ランサムウェアを使うサイバー犯罪グループは通常、暗号化したファイルを復号するキーを渡す見返りに身代金を要求する。さらに、窃取したデータの流出を防ぎたければ追加の身代金を支払うように要求することもある。しかし、CloudSEKの脅威インテリジェンス調査チームが、こうした従来の分類には収まらない奇妙な要求をするランサムウェアグループを発見したと報告した。

CloudSEKは5月24日(米国時間)、「GoodWill ransomware forces victims to donate to the poor and provides financial assistance to patients in need - CloudSEK」において、同社の脅威インテリジェンス調査チームが最近「GoddWill」と呼ばれるランサムウェアを分析した結果を伝えた。このランサムウェアグループは身代金の代わりに、貧しい人々に寄付を要求するという。

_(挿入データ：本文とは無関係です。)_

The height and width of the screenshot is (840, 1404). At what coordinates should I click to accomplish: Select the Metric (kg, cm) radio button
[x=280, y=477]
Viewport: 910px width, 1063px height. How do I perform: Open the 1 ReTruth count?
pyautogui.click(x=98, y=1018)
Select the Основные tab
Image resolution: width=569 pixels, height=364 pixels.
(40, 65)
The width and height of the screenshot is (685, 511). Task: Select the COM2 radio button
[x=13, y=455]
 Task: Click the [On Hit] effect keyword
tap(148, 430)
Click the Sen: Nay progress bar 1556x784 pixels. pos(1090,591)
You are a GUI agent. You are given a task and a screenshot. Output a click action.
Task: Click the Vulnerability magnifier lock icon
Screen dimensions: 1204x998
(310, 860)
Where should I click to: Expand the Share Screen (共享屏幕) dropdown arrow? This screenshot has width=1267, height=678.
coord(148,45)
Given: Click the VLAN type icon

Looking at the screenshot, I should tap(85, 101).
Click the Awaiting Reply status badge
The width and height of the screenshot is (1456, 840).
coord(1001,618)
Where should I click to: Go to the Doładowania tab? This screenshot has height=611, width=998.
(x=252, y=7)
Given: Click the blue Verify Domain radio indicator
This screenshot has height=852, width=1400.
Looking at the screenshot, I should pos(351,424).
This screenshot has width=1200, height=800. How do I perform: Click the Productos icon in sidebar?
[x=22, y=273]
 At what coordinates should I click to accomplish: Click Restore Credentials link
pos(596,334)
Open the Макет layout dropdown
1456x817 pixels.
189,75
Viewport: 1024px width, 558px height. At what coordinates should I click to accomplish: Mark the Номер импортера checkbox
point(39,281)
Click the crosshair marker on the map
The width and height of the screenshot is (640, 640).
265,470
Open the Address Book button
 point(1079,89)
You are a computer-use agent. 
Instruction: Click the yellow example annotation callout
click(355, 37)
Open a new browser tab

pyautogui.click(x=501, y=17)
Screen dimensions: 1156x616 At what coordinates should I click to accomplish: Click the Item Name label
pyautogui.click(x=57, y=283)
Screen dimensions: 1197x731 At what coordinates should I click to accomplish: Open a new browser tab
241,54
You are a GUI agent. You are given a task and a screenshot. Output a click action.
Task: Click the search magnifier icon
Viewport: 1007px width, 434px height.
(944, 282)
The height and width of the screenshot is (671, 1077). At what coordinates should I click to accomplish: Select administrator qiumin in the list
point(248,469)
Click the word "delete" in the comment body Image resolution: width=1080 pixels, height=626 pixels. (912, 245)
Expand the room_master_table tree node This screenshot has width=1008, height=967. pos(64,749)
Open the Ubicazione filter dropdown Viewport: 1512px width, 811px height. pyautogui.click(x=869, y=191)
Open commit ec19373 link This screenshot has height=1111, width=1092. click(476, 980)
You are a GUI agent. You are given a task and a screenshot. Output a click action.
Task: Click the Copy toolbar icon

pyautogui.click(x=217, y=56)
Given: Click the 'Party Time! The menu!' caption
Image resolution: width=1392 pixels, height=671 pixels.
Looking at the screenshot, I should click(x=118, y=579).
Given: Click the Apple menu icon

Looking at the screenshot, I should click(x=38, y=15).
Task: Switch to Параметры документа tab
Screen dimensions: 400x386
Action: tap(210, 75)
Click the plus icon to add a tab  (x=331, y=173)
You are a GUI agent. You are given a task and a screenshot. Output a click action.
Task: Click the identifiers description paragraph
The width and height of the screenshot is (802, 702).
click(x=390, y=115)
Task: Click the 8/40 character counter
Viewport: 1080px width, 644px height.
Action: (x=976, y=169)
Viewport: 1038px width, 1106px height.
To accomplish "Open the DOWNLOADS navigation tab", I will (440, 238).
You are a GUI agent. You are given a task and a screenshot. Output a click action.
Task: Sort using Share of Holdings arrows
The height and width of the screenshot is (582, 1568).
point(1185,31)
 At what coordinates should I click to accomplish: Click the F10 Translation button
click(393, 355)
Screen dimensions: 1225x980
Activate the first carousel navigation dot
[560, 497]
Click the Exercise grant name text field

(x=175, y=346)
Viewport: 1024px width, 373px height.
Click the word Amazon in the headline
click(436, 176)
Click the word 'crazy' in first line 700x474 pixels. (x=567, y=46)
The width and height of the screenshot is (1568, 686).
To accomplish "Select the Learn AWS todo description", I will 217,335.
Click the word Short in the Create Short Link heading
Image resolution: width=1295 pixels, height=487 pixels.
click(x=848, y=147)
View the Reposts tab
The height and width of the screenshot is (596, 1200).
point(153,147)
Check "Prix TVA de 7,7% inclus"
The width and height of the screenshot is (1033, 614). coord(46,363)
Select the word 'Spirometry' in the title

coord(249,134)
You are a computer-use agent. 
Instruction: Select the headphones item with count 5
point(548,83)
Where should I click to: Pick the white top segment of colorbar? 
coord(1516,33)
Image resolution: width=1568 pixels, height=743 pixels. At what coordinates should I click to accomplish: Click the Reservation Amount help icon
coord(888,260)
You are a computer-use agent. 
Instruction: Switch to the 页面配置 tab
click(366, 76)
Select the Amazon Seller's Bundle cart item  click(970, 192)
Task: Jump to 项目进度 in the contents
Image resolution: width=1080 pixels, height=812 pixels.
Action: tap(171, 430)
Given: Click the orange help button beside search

  • GoodWill ransomware forces victims to donate to the poor and provides financial assistance to patients in need - CloudSEK

    GoodWill ransomware forces victims to donate to the poor and provides financial assistance to patients in need - CloudSEK

GoodWillランサムウェアグループは復号キーと引き換えに、次の活動を行うことを要求するという。

  • 活動1 - ホームレスに新しい服を寄付し、その行動を記録し、ソーシャルメディアへ投稿すること
  • 活動2 - 恵まれない子どもたち5名をドミノピザ、ピザハット、KFCに連れていってごちそうし、写真や動画を撮影してソーシャルメディアへ投稿すること
  • 活動3 - 緊急の治療が必要であるにもかかわらず支払いができない人に、近くの病院で経済的支援を行い、音声を録音してオペレータに共有すること
  • 上記3つの活動が完了したら、FacebookまたはInstagramにおいて、GoodWillランサムウェアの被害者になったことでいかに自分が優しい人間になったかを書き込むこと

CloudSEKはGoodWillランサムウェアグループをロビン・フッドのようなグループと説明している。日本では、石川五右衛門や鼠小僧といった義賊とみなされた人物が「ロビン・フッド」に近い表現となる。

なお、実際にGoodWillランサムウェアの被害者やターゲットが明らかになっていないため、どのような方法でランサムウェアに感染させるのかなどの具体的な方法は明らかになっていないとのことだ。